Hollywood Tower, originally known as La Belle Tour, is a large apartment building in Hollywood, Los Angeles, California. The tower, built in 1929, was a popular residence for entertainment industry employees for many years and has often been cited as the inspiration for Disney's Twilight Zone Tower of Terror attractions. The real-life Hollywood Tower was listed in the National Register of Historical Places in 1988.

Sophisticated living in Hollywood's "Golden Age"[edit]

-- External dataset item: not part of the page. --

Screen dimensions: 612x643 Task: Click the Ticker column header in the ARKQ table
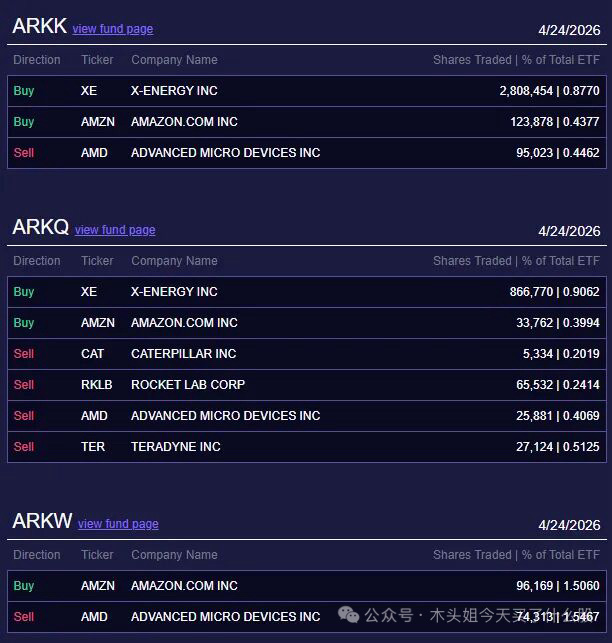[x=97, y=261]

The V-shaped building, designed by architects Cramer & Wise in a faux French Normandy style, was built in 1929. At the time, it was a Class A building with more than 50 apartments, with three penthouse units, a subterranean garage, and private and public roof gardens. Located in the heart of Hollywood, the tower became a favorite place of residence for entertainment industry employees.[2] A plaque by the front door reads: "Hollywood Tower. 1929. Sophisticated living for film luminaries during the 'Golden Age' of Hollywood." Actor George Raft owned an interest in the building and lived there for a time.[3] In her novel Stormy Weather, Paula L. Woods wrote: "Hollywood Tower was a seven-story, indecisive gray building at the corner of Franklin and Vista Del Mar in Hollywood. The faux French Normandy apartment building was so old it probably had a view of the sea when it was built ... Hollywood Tower, though, was a last vestige of an earlier era. You could tell by the way the planting in the front was kept neatly trimmed and the lobby smelled Spic-and-Span clean."[4]

The building directly abuts the Hollywood Freeway, and its neon "HOLLYWOOD TOWER" sign looking directly over the northbound freeway is a Hollywood landmark. Hollywood historian Marc Wanamaker said, "It has been a major landmark since it was built. Even before the freeway, it was a landmark on that hill."[2]

Inspiration for Twilight Zone Tower of Terror[edit]

Disney's Twilight Zone Tower of Terror ride at Disney's Hollywood Studios.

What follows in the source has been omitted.